*Description of the task*.
Render everything in the material from the line containing "Where should I click to: Check" down to the line containing "pyautogui.click(x=262, y=76)", both included, as a numbered list, with blank lines left out.

*Material to process*.

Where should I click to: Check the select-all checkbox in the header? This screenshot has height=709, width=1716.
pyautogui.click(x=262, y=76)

--

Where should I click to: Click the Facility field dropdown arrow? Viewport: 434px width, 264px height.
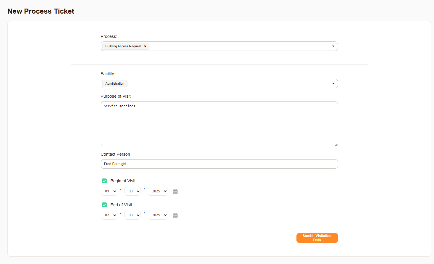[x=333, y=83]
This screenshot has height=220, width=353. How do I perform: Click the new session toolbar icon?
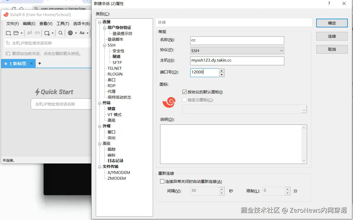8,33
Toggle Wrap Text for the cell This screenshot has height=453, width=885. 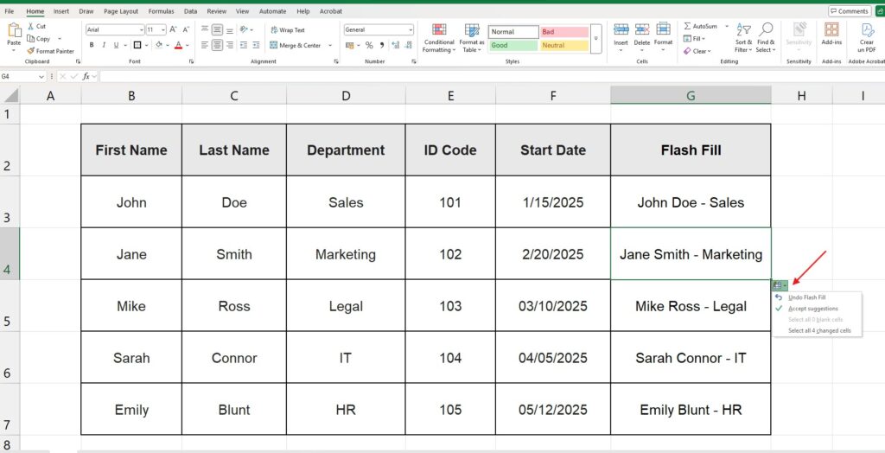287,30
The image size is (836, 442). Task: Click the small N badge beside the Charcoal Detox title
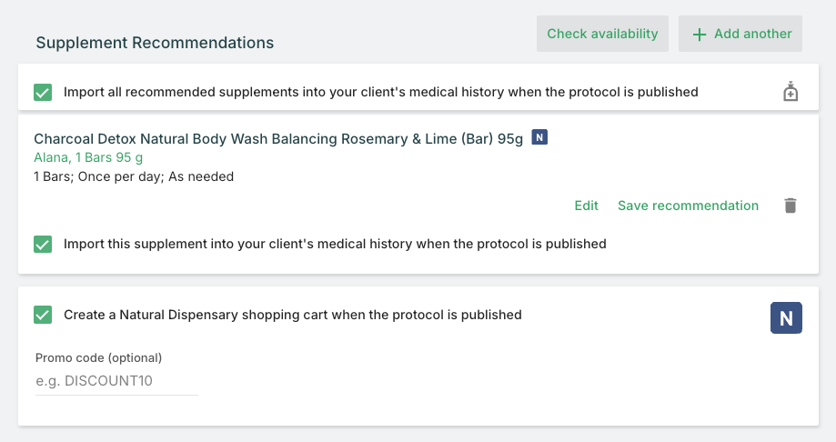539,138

* * *

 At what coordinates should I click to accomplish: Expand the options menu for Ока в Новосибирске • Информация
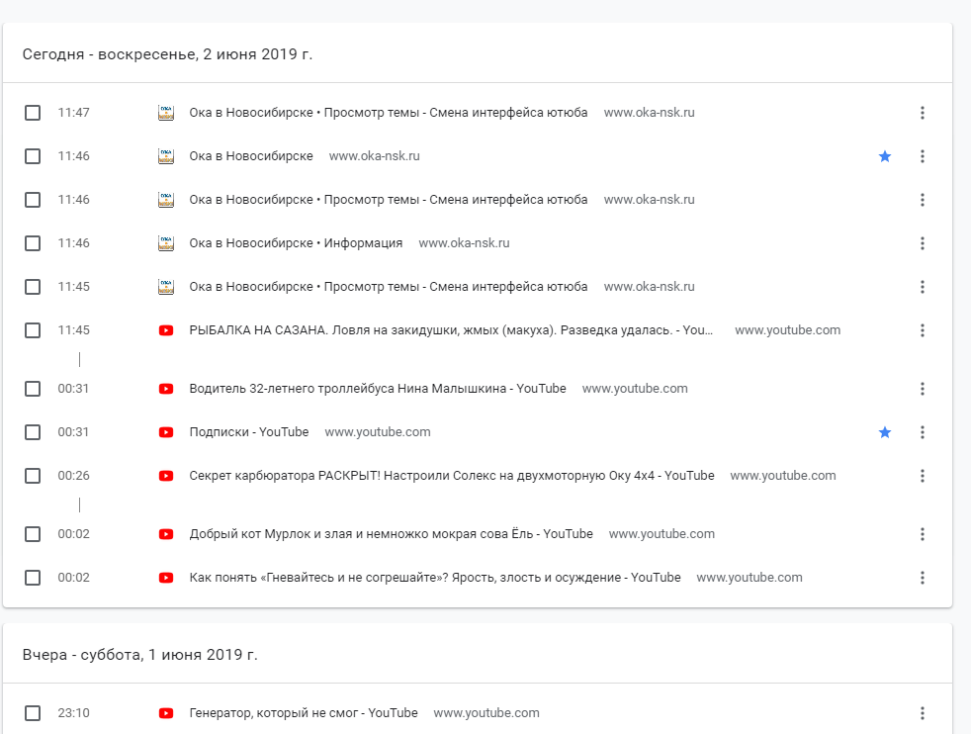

*Response*.
1. Where should I click to: Check the select-all checkbox in the header? This screenshot has height=709, width=1716.
2. pyautogui.click(x=262, y=76)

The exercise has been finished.